With the help of Executive Director Frances Owens, Vargas coordinates the clinic from Birmingham.
“There’s a lot to move along,” Vargas said. “The idea came in the 1980s when I was seeing the needs of Nicaragua. I started bringing back medicines in my suitcase, which I would give to small clinics and dispensaries.”
“They don’t have enough money to buy insulin or testing strips to check their blood sugar,” he said. “We try to give information about diabetes care and how to prevent complications.” He said the clinic has an overhead of about $150,000 yearly. Much of the operations, Vargas said, depend on fundraising efforts in the U.S.
“It’s our flagship,” he said. “We see adults and children, between 50 and 60 patients every day, and give free medicines. The patients give a small donation, about $1.50, which gives them a feeling of empowerment.

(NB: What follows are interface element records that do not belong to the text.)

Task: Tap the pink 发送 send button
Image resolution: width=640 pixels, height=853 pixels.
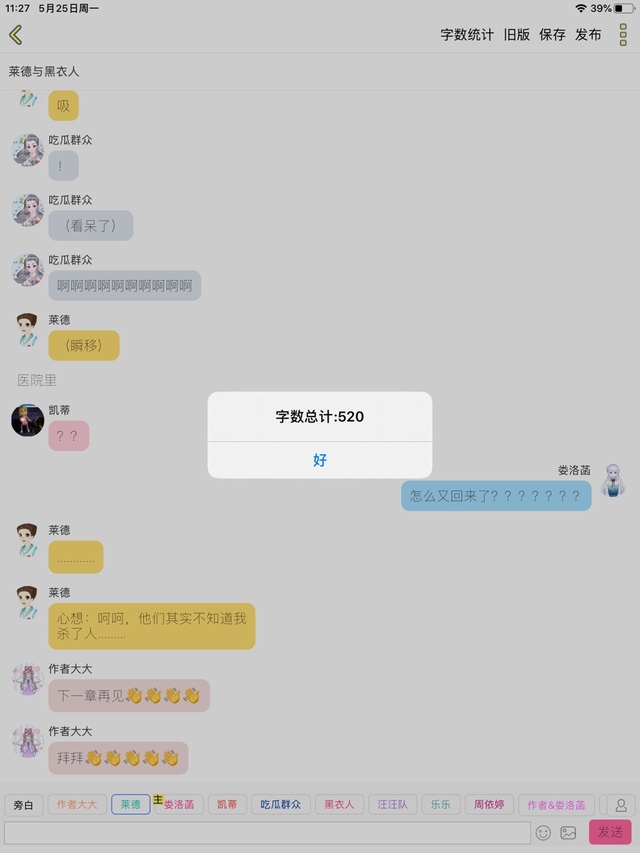Action: [610, 832]
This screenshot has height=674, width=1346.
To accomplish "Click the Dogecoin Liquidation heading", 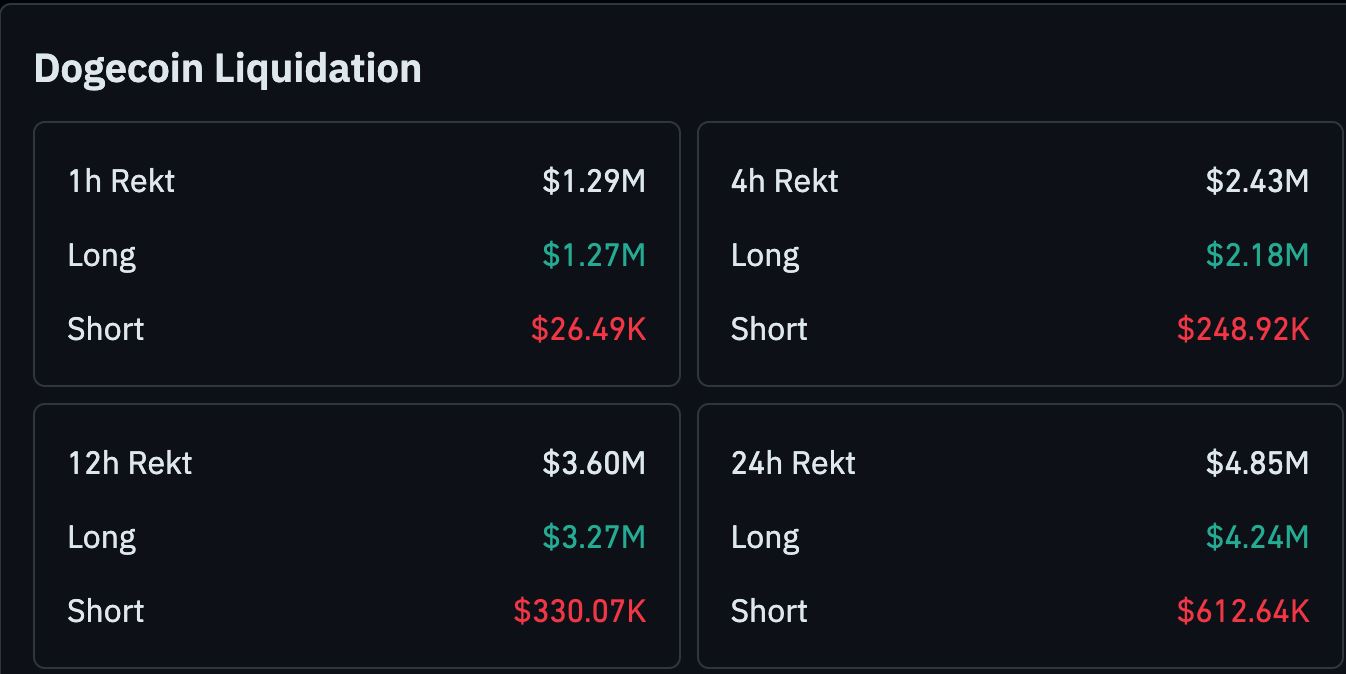I will [x=228, y=69].
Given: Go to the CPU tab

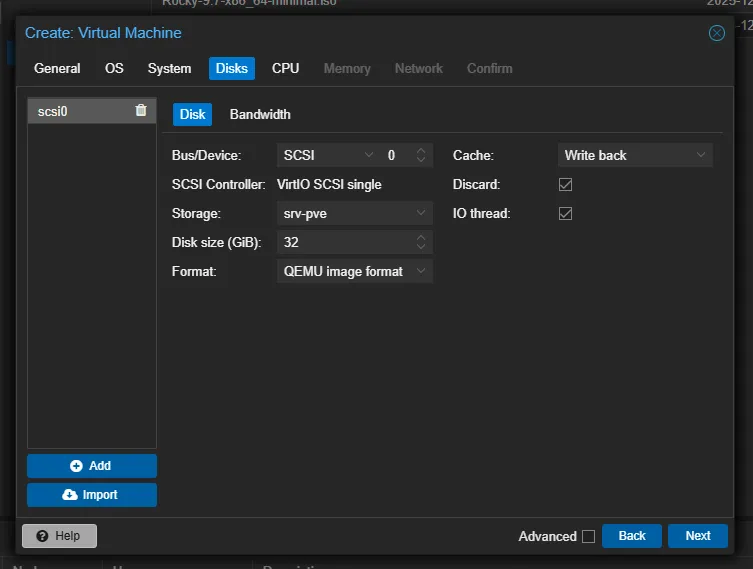Looking at the screenshot, I should click(x=285, y=69).
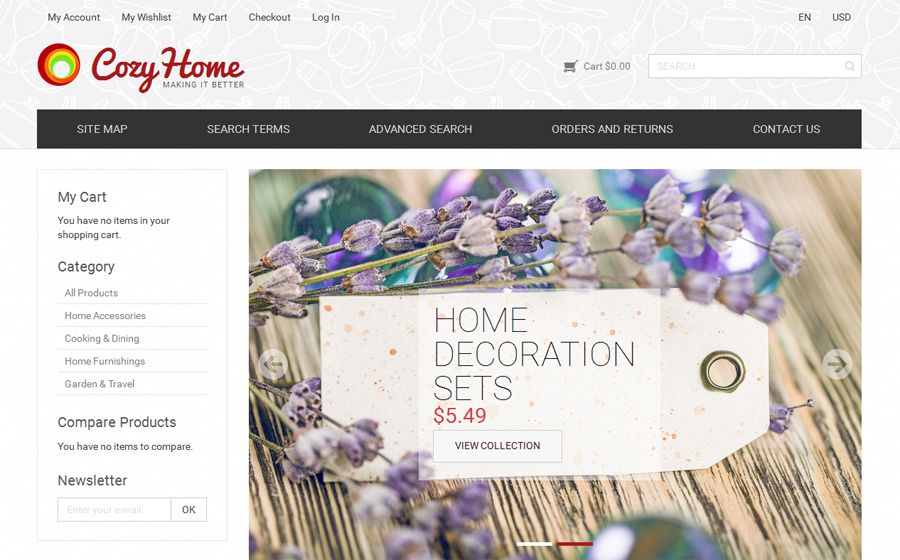Open the USD currency selector
This screenshot has height=560, width=900.
click(x=841, y=17)
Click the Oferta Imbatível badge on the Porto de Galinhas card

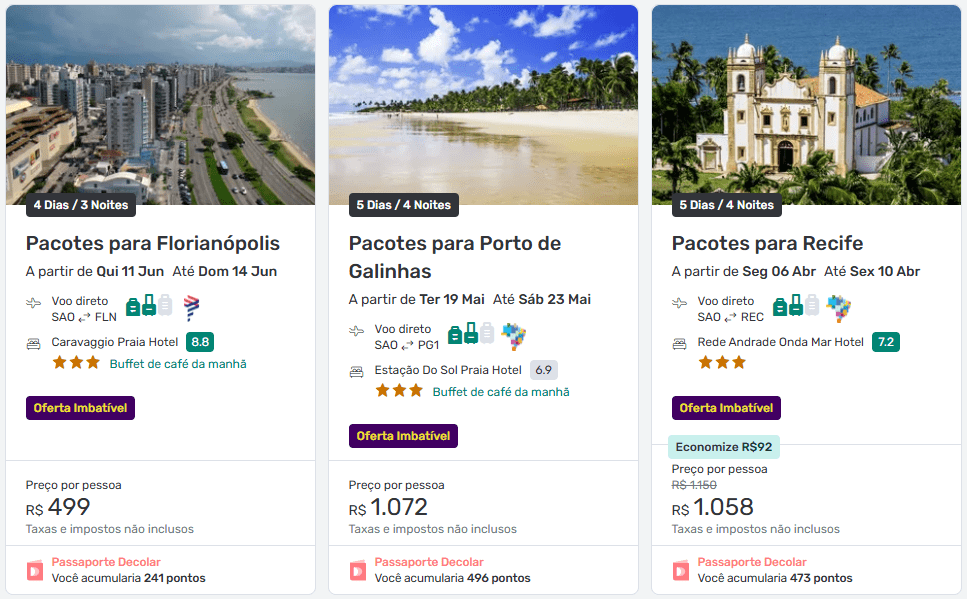[403, 436]
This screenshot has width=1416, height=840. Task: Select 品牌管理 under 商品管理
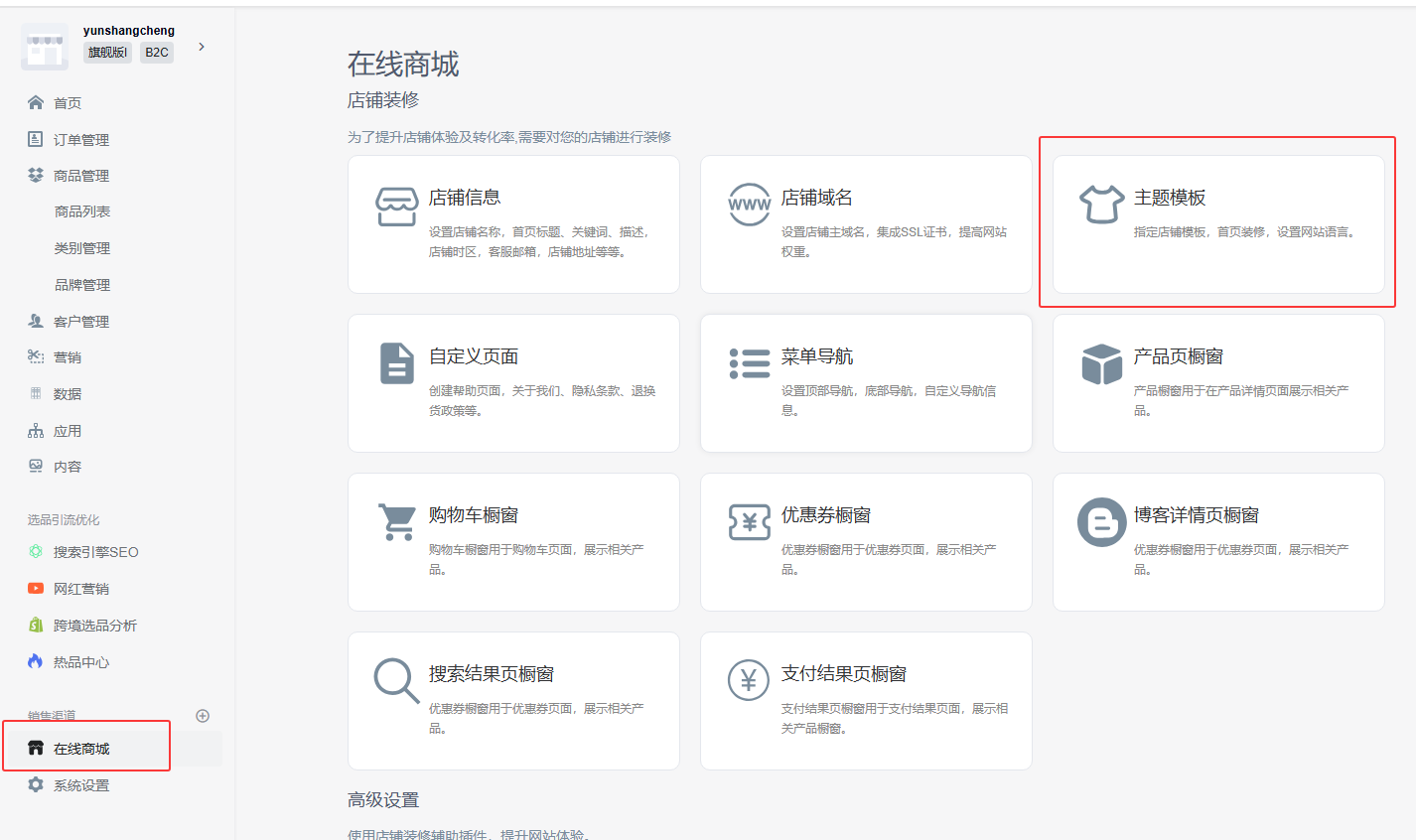click(x=82, y=285)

The medicines are much more expensive.”
Vargas said many patients receive medicine costing $80 to $120 per visit. Most receive a monthly diabetes checkup, with blood-sugar monitoring.
Without the help of his church and the many medical volunteers who assist each year, Vargas said, the medical mission trip would be impossible. Yearly, volunteers such as Chramer pay for their own travel and lodging to work for seven to 12 days.
“One year, the late Dr. Brice Brackin brought his entire medical team and did a dozen knee replacement surgeries for some crippled people for free,” said Chramer, a Friends of Rudy board member. “The Friends of Rudy do things like that every year.”
Chramer said he feels privileged to help: “I’m a very small part of a large, wonderful group. It’s a powerful thing to be able to help very skilled doctors and nurses help people, cure their blindness, give them hope and restore their lives. The grateful hugs from these people are payment in full.”
Vargas is thankful for the support of friends and his family.
“I am eternally grateful to all of them,” he said. “They do it because they love to help the people. They have a passion and need to help the needy.”
At 72, Vargas recognizes the day will come when someone else must lead the Friends of Rudy. He continually considers who may be able to take his place. It takes nearly a year to prepare for the medical mission trip, and Vargas daily oversees the operations of the Granada clinic. Thus far, he has found no “takers.”
“I will do it until I am unable to move,” Vargas said. “As long as my physical abilities are there, I will continue to do it.”